In his graduate studies, Josh Johnson (’15) is developing and optimizing an instrument that could someday unlock the mysteries of Mars.

His passion to explore the chemical makeup of the universe began at the Gardner-Webb University Laboratory Center in Withrow Mathematics and Science Hall.

It was during a chemistry course that Johnson discovered a desire to research issues that really matter. Recognizing his interests, Professor Dr. Stefka Eddins encouraged Johnson to explore environmental chemistry. She and other faculty members also gave him several opportunities for experiential learning through the GWU Honors Program and Alpha Chi National College Honor Society.

With the support of his professors, Johnson applied and was accepted into the competitive summer research program at National High Magnetic Field Laboratory, Florida State University. The experience confirmed his desire to be a professional analytical chemist.

Johnson believes guidance from the GWU faculty helped him discover his interests and pursue graduate school at Purdue University in West Lafayette, Ind.

“Gardner-Webb professors go out of their way to get to know students, to help us imagine what we want from our future,” he offered. “That’s not something that’s unique to me. I’ve seen those mentorships develop between many professors and students.”

Josh Johnson is developing and optimizing an Electrostatic Linear Ion Trap Mass Spectrometer with another graduate student at Purdue University.

In his studies at Purdue, he is working with Dr. Scott McLuckey, a pioneer in the field of mass spectrometry, which is an analytical chemistry technique that helps identify the amount and type of chemicals present in a sample.

“Gardner-Webb provided me with a solid background from which to build my knowledge of chemistry,” Johnson observed. “The small class sizes allow students and professors to get to know each other, which increases the educational investment of both parties.

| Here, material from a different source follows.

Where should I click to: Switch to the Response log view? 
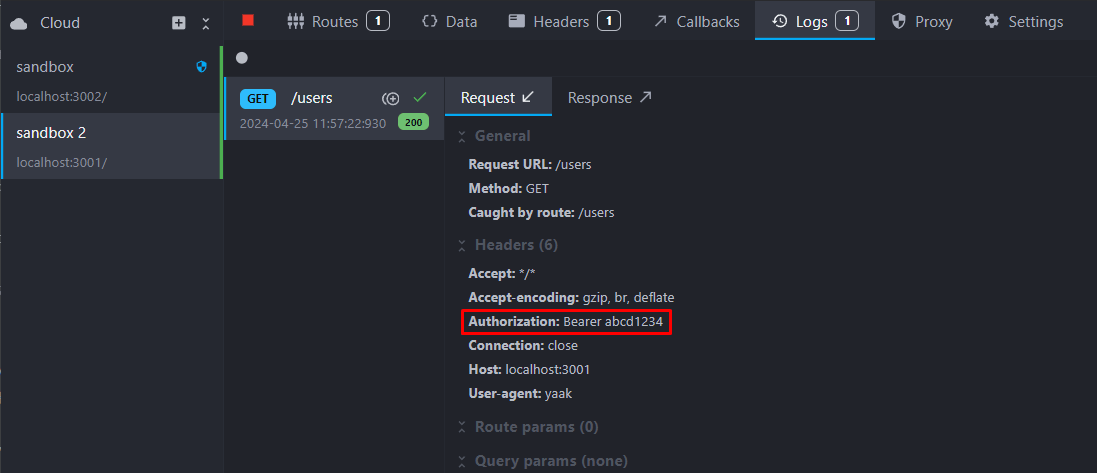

My involvement in extracurricular activities including independent research, Alpha Chi, student government, and honors allowed me to broaden my understanding, while the commitment of the chemistry professors let me gain depth of knowledge in my major.”

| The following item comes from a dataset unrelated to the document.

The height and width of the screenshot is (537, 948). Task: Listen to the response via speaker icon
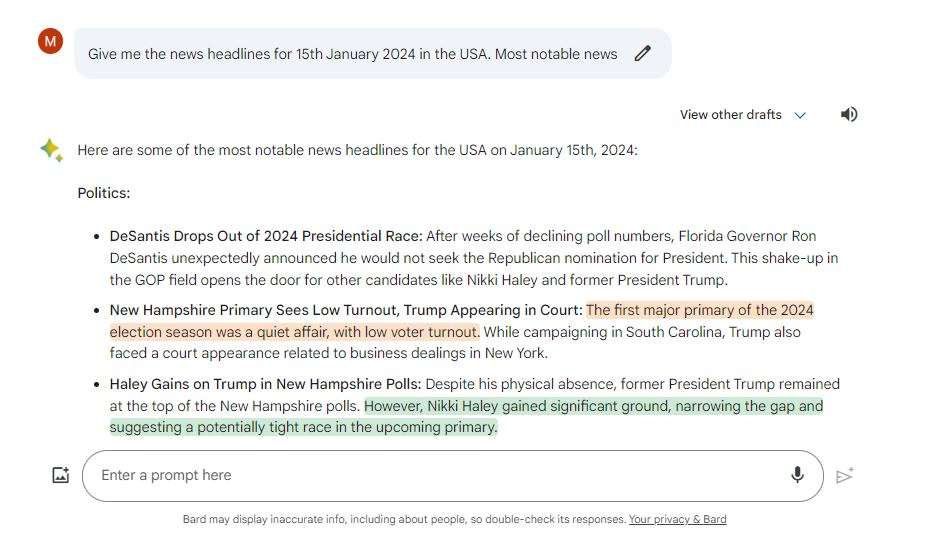(x=849, y=114)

Not only did Johnson benefit from the personal attention he received from GWU professors, he was also inspired to hear from GWU alumni doing their own research.

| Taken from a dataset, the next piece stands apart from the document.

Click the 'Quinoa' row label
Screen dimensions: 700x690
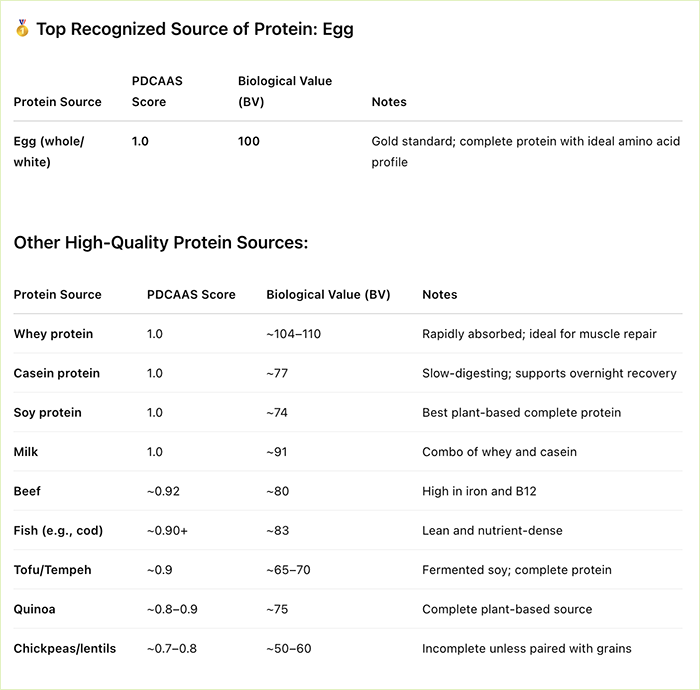34,609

“Gardner-Webb offers a small school environment with many of the connections afforded at a larger University,” Johnson explained. “Gardner-Webb graduates are committed alumni who seek to help students gain real-world experience. I stay in contact with most of the chemistry faculty and plan to make visits back to campus to talk to younger students about my research.”

Located in Boiling Springs, N.C., Gardner-Webb University provides exceptional educational opportunities within a Christian environment, preparing students to think critically, to succeed professionally, and to serve faithfully as members of their local and global communities.